* Text:
####
Piece of music by Anton Bruckner

The Mass No. 3 in F minor, WAB 28, is a setting of the mass ordinary for vocal soloists, chorus and orchestra, and organ ad libitum, that Anton Bruckner composed in 1867–1868.

== History ==

After the 1867 success of his Mass No. 1 in D minor, Bruckner was commissioned "to write a new Mass for the Burgkapelle". Bruckner wrote the first version between Septembers 1867-1868 in Linz (just before his move to Vienna).

The first rehearsals, conducted by Johann Herbeck at the court church, the Augustinerkirche, took place in 1868 or 1869, but "were badly attended by orchestral players" and were "generally unsuccessful". Ultimately, Herbeck found the mass "too long and unsingable". After various delays, the mass was finally premiered on June 16, 1872, at the Augustinerkirche, with Bruckner himself conducting. Herbeck changed his opinion of the piece, claiming to know only two masses: this one and Beethoven's Missa solemnis. Franz Liszt and even Eduard Hanslick praised the piece. A second performance occurred in the Hofmusikkapelle on 8 December 1873. The manuscript is archived at the Austrian National Library.
####
* Record extracts:
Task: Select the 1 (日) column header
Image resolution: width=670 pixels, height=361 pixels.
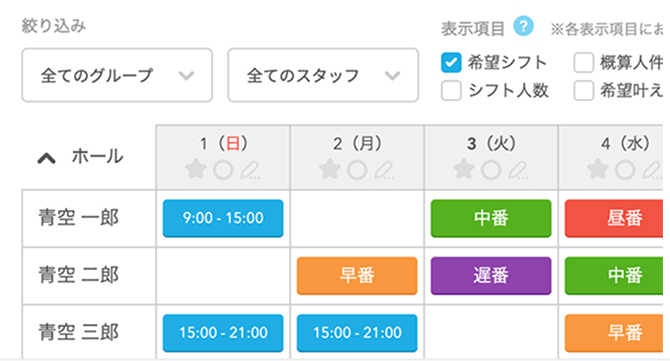Action: click(223, 157)

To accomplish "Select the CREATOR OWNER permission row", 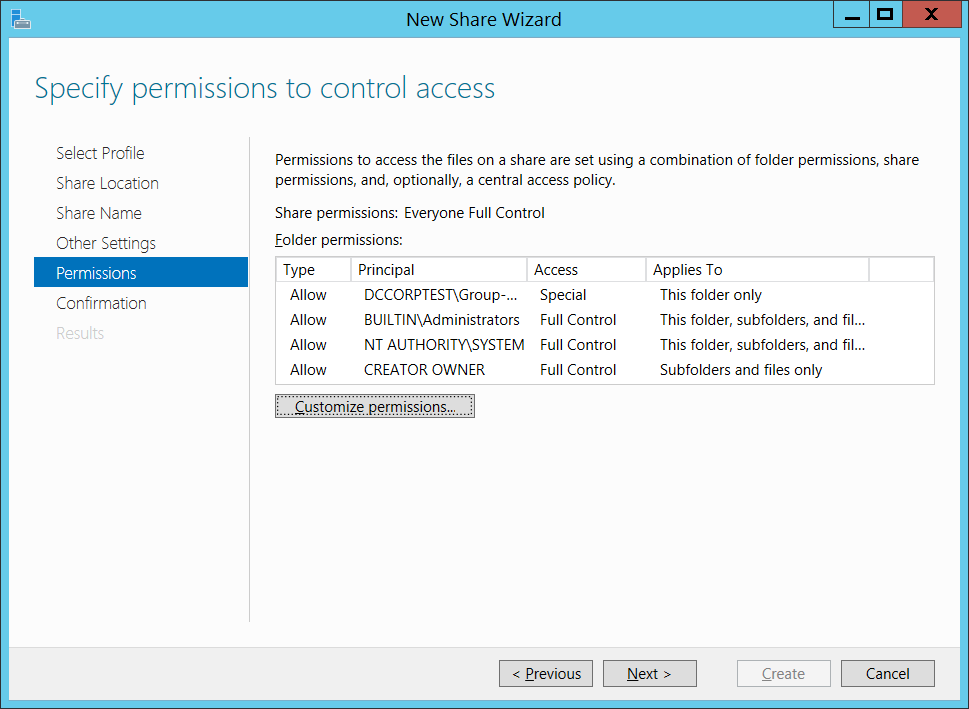I will click(x=604, y=370).
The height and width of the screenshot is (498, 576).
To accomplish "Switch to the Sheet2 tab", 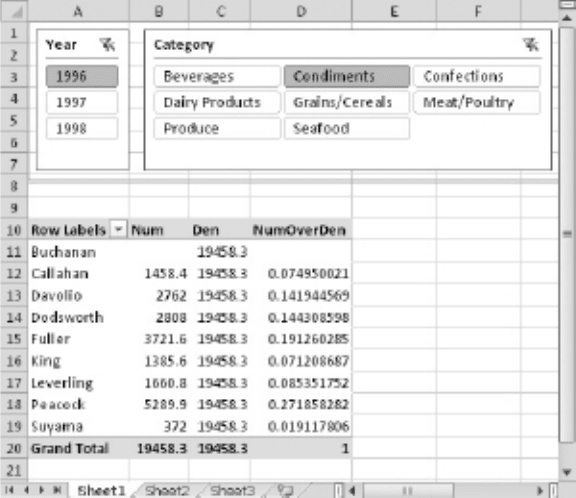I will pos(167,490).
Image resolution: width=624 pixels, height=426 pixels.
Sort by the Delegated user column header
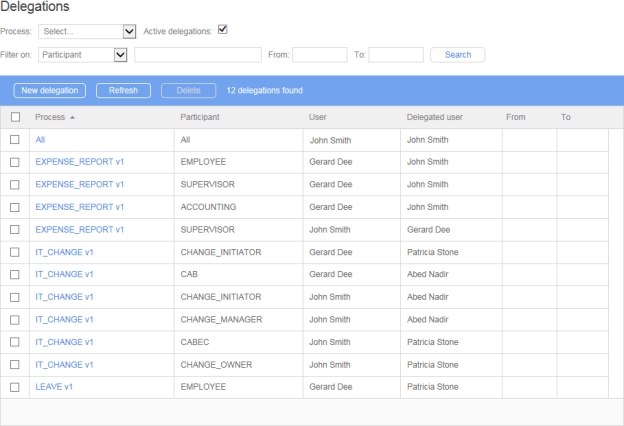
####
* Activity 1:
For each statement, say whether it agrees with the text about Bruckner's Mass No. 3, and quote the words from the text that decide it: (a) Bruckner conducted the premiere himself. (b) The first rehearsals were well attended by the orchestra. (c) The manuscript is kept at the Austrian National Library.
* Activity 2:
Write out the text about Bruckner's Mass No. 3 from "The Mass No." to "move to Vienna).".
The lines after the text have nothing to do with what follows.

* Exercise answer 1:
(a) Yes: "with Bruckner himself conducting"
(b) No: "were badly attended by orchestral players"
(c) Yes: "The manuscript is archived at the Austrian National Library."

* Exercise answer 2:
The Mass No. 3 in F minor, WAB 28, is a setting of the mass ordinary for vocal soloists, chorus and orchestra, and organ ad libitum, that Anton Bruckner composed in 1867–1868.

== History ==

After the 1867 success of his Mass No. 1 in D minor, Bruckner was commissioned "to write a new Mass for the Burgkapelle". Bruckner wrote the first version between Septembers 1867-1868 in Linz (just before his move to Vienna).